SMART-1 approach to lunar polar orbit, November 2004

Read about ESA's moon probe at the web site of the prime contractor, the Swedish Space Corporation.

Approach trajectory

The image below shows the trajectory and attitude of the spacecraft as it was captured by the Moon. The graph was produced by the Swedish Space Corporation using data from ESOC. Click on the image to see sharper version.Red line, elelectric thruster = on, green line = truster off. The spacecraft passed its first perilune at 1748 UT on 15 November after having turned on the electric thruster at 0524 UT on 15 November,



Image of the far side

On 12 November SMART-1 took an image of the Moon's north pole and the illuminated far side.The craters in the red ellipse in the SMART-1 image below are easy to recognize. (Photo: ESA, Space-X, Space Explortaion Institute).

The same feature can be seen in this photo atlas image where the image centre is at 80 degrees north and 180 west. The phase of the Moon is about 3 days from ”new”. Crater d’Alembert is a recognizable feature.

Atlas image from: http://www.fourmilab.ch/earthview/vplanet.html


 

Comparison with other unstable lunar orbits

It is interesting to quote from Jonathan McDowell's Space Report for Nov 18 2004:

The European SMART-1 probe made its third lunar resonance gravity assist on Oct 12 and on Oct 26 was in a 173339 x 298835 km x 20.6 deg deep Earth orbit. The continued gravitational effect of the Moon raised the orbit until lunar capture on Nov 15. On Nov 11 the spacecraft finally passed through the weak stability boundary region at the Earth-Moon L1 point, where small changes to the probe's path result in large alterations to its final orbit, and where the orbit becomes better described as Moon-centered rather than Earth-centered. The probe reached perilune on Nov 15 at 1748 UTC and entered a 4962 x 51477 km orbit around the Moon inclined at 81 degrees to the lunar equator.

This is the most loosely bound lunar orbit ever achieved, with its highest point close to the Earth-Moon gravitational boundary - the US record-holder Explorer 35 in 1967 had an apolune of only 7800 km, while the 1990s Japanese probes Hagoromo and Hiten had apolunes of 22000 and 49400 km respectively; the Apollo missions  went directly to low orbits with apolunes of only 300 km.

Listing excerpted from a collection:

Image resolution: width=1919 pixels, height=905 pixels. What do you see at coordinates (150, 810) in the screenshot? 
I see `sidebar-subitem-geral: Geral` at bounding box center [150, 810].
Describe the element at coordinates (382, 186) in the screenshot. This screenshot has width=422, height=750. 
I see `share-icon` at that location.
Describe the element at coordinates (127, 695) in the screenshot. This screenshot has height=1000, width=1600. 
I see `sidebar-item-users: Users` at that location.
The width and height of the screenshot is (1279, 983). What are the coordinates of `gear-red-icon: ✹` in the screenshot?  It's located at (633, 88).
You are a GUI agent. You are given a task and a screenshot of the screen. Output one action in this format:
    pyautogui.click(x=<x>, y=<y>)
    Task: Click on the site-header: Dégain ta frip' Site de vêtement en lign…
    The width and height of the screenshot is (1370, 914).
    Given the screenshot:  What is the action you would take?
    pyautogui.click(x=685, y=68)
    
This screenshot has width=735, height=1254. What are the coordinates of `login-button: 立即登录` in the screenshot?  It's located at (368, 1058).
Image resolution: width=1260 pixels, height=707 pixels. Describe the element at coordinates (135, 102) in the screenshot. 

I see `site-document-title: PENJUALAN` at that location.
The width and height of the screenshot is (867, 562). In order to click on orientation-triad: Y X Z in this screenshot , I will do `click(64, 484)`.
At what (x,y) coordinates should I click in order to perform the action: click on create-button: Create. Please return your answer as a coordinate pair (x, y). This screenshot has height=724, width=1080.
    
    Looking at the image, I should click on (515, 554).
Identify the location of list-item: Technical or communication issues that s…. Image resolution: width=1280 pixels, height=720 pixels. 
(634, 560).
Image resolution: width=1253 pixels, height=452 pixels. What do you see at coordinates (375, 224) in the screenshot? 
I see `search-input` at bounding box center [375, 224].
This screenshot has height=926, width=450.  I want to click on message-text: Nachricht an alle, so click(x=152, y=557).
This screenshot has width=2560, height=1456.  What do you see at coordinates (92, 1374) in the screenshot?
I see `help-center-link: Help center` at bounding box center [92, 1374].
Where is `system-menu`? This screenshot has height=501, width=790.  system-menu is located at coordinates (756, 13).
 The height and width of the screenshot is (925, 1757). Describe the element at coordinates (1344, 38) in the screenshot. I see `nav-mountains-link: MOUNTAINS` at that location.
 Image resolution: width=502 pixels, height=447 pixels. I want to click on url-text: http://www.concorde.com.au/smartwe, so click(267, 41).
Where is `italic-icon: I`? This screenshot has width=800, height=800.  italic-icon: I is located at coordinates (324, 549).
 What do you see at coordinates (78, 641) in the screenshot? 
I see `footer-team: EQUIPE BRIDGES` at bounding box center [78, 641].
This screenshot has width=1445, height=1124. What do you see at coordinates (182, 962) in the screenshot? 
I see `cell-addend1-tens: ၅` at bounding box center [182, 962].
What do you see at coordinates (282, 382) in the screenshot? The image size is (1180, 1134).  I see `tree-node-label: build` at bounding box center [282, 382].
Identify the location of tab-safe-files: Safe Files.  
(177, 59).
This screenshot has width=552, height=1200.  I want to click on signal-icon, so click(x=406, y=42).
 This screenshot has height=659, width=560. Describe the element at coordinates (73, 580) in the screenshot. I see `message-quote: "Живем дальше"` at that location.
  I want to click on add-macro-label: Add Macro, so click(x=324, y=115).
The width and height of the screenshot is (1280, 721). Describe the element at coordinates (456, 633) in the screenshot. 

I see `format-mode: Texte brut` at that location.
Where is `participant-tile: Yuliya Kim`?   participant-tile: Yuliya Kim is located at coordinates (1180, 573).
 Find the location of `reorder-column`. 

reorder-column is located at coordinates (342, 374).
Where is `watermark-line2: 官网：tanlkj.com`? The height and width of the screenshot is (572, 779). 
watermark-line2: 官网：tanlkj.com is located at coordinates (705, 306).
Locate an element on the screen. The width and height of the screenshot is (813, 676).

PROBLEMS TO SOLVE:
**a)** Translate this sentence from the SMART-1 page into Spanish: "The continued gravitational effect of the Moon raised the orbit until lunar capture on Nov 15."
**b)** Do the following statements agree with the SMART-1 page? For each, answer yes or no and quote the deciding words. (i) Explorer 35 had an apolune of only 7800 km. (ii) SMART-1 entered a lunar orbit inclined at 45 degrees to the lunar equator. (iii) SMART-1 took an image of the Moon's north pole and far side on 12 November.
**c)** Reproduce the SMART-1 page from "Image of the far" down to "Space Explortaion Institute).".

RESULTS:
**a)** El efecto gravitatorio continuado de la Luna elevó la órbita hasta la captura lunar el 15 de noviembre.

**b)**
(i) Yes: "the US record-holder Explorer 35 in 1967 had an apolune of only 7800 km"
(ii) No: "inclined at 81 degrees to the lunar equator"
(iii) Yes: "On 12 November SMART-1 took an image of the Moon's north pole and the illuminated far side"

**c)**
Image of the far side

On 12 November SMART-1 took an image of the Moon's north pole and the illuminated far side.The craters in the red ellipse in the SMART-1 image below are easy to recognize. (Photo: ESA, Space-X, Space Explortaion Institute).